Hay una escena, portentosa y delicada, en la última película de Jonás Trueba, Volveréis, en la que el personaje que interpreta Vito Sanz se despierta en medio de la noche por el sueño cinético de la que es su pareja, Alejandra, a quien da vuelo alto la actriz y directora, Itsaso Arana. Ella se mueve, inquieta, entre jadeos, y él, mientras la observa con preocupación, en medio de la noche, le pone con delicadeza su mano en el hombro, como si el gesto encerrara la escritura de un poema en silencio. Entonces, el cuerpo de Alejandra, que reconoce esa mano y su tacto, ese otro cuerpo y su cuidado, se calma. 

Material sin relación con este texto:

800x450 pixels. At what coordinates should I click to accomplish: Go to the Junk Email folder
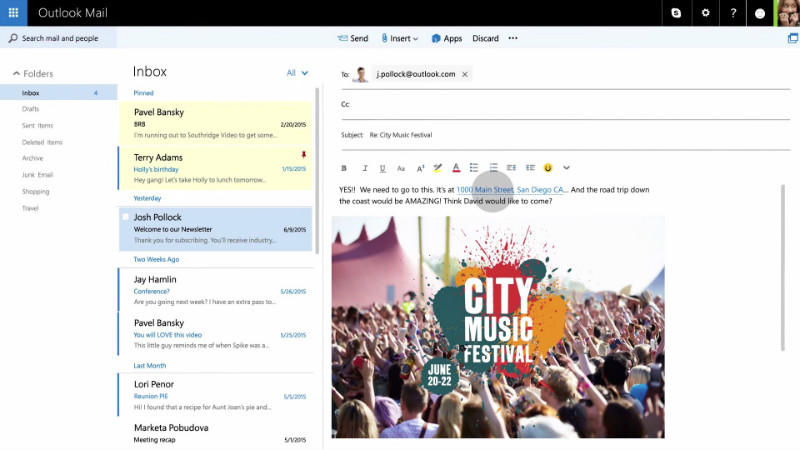point(37,175)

En ese gesto, pequeño y cotidiano, reside el orden de un mundo. Un mundo único y posible, un mundo compartido y hecho a fuego lento, desde ese saber mirar al otro para darle sentido al amor. En ese gesto, pequeño y cotidiano, también reside la experiencia de lo íntimo, esa geografía en peligro de extinción por el acecho de la cosa tecnológica y que acontece cuando logras confiar en el otro desde la plenitud de la libertad. No tienes por qué confiar, no lo necesitas, pero, incluso así, lo haces. Quizá se deba a ese misterio tan poderoso que seguimos llamando amor.

Esta misma escena también resulta turbadora al espectador por lo que sabe desde el principio de la película. El mundo de esa pareja que yace en la cama está llegando a su fin. Han decidido, por mutuo acuerdo, con buenos modos, separarse desde el amor compartido, desde un amar consciente y, por este motivo, quieren celebrar una fiesta por su separación. Han decidido poner fin a ese mundo y su orden para inaugurar otros mundos también posibles. Averiguar quiénes son cuando no están con el otro.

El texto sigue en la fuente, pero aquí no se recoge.